National Women and Girls HIV/AIDS Awareness Day is observed nationally every year on March 10. The purpose is to spread awareness about the increasing impact of HIV/AIDS on women and girls, and to encourage people to take action. Organizations across the country are encouraged to unite to offer support, promote discussion, and teach women and girls about prevention of HIV, the importance of getting tested, and how to live with and manage HIV/AIDS.
According to the Centers for Disease Control and Prevention (CDC), HIV/AIDS is a serious public health issue that affects nearly 280,000 women in the United States. In 2009, almost a quarter of HIV infection that was diagnosed in the United States were among women and girls aged 13 years and older. Since the beginning of the epidemic, over 101,000 women and girls with AIDS have lost their lives.

• [Data under study]
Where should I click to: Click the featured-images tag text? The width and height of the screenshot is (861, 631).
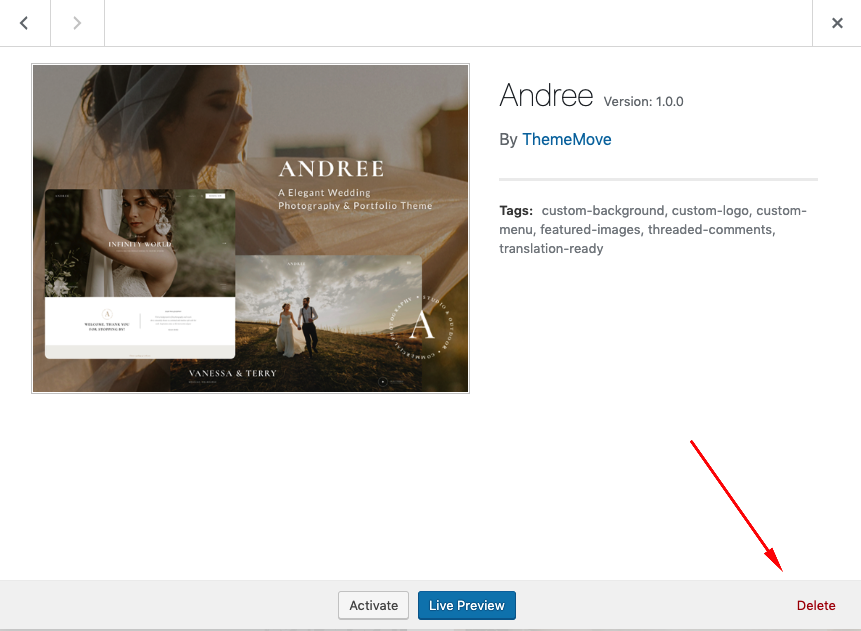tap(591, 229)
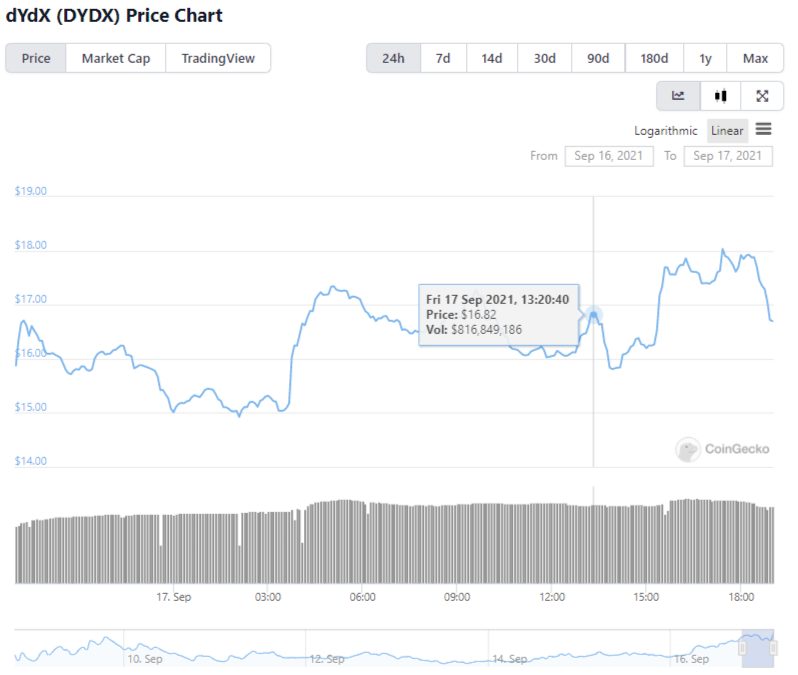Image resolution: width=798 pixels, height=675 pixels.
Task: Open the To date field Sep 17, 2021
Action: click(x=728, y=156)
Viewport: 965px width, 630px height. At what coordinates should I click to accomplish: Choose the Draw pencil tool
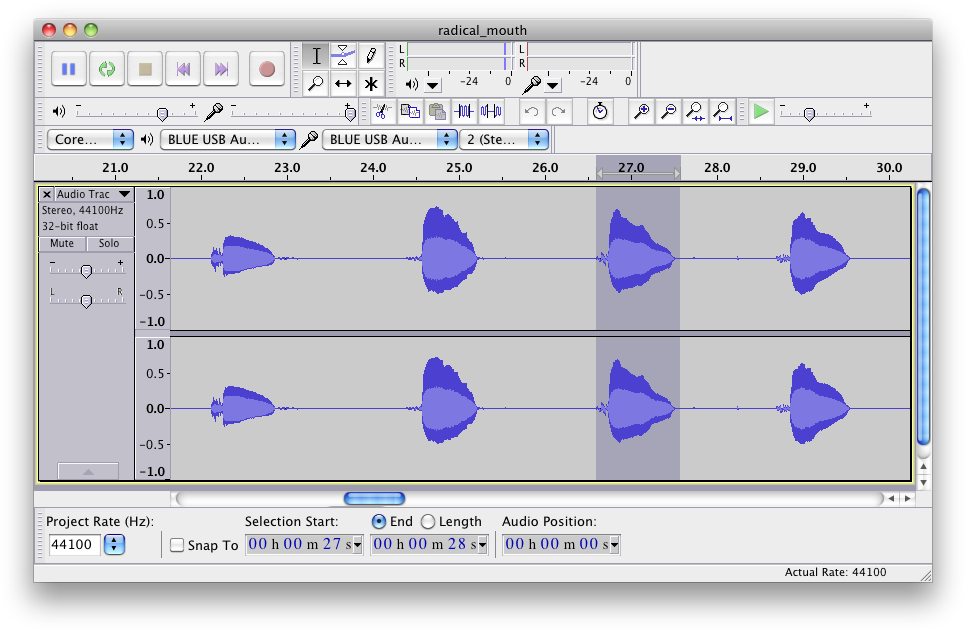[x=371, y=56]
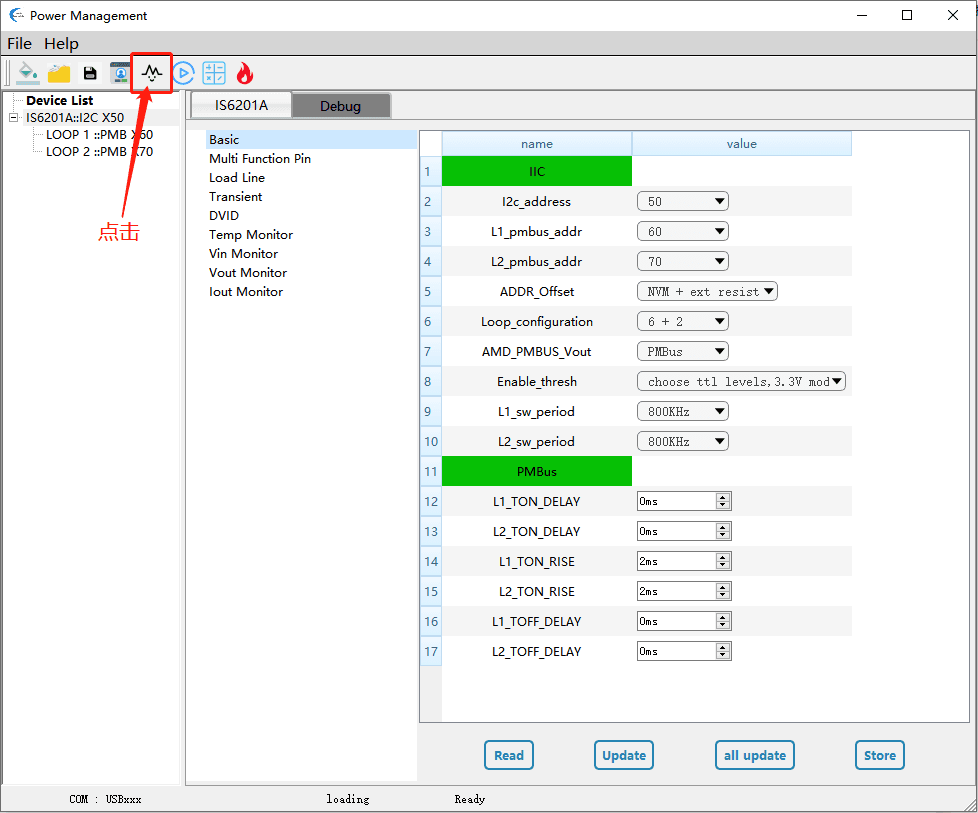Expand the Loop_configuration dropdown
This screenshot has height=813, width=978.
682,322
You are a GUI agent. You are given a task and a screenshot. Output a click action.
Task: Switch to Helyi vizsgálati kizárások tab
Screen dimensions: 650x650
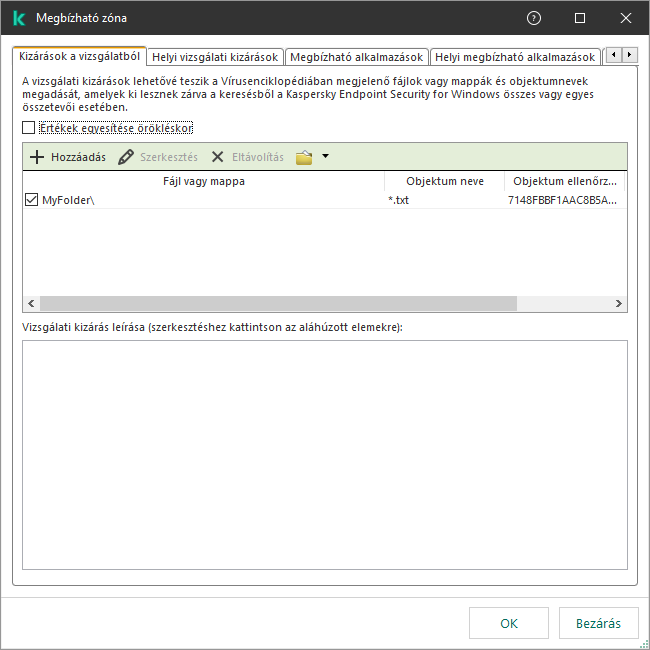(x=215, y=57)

• [Study questions]
#1 Do these statements agree with the HIV/AIDS awareness passage? Answer yes or no for each, quoting the deciding words. (a) The awareness day falls on March 10 each year. (b) HIV/AIDS affects nearly 380,000 women in the United States. (c) More than 101,000 women and girls with AIDS have died since the epidemic began.
#2 Resume the HIV/AIDS awareness passage after its final sentence.
The rows have no connection to the HIV/AIDS awareness passage.

• [Response list]
#1
(a) Yes: "is observed nationally every year on March 10"
(b) No: "affects nearly 280,000 women in the United States"
(c) Yes: "Since the beginning of the epidemic, over 101,000 women and girls with AIDS have lost their lives"

#2
Although men account for most of the HIV/AIDS cases, the impact on women has been growing. Research has shown that women face gaps in access and care, compared to men. 85% of newly diagnosed HIV infections in American women and girls result from sex with an infected male partner. Getting tested for HIV is the first step to protecting yourself and others. Practicing safe sex, such as always using a condom, is another important way to protect yourself.
Let’s take action and make National Women and Girls HIV/AIDS Awareness Day a day to learn how HIV is spread, if you are at risk, and how to protect yourself and your loved ones. Even though National Women and Girls HIV/AIDS Awareness Day is on March 10 every year, organizations are encouraged to hold events throughout the month of March to raise awareness and offer support. Together, we can make a difference in the fight against HIV/AIDS.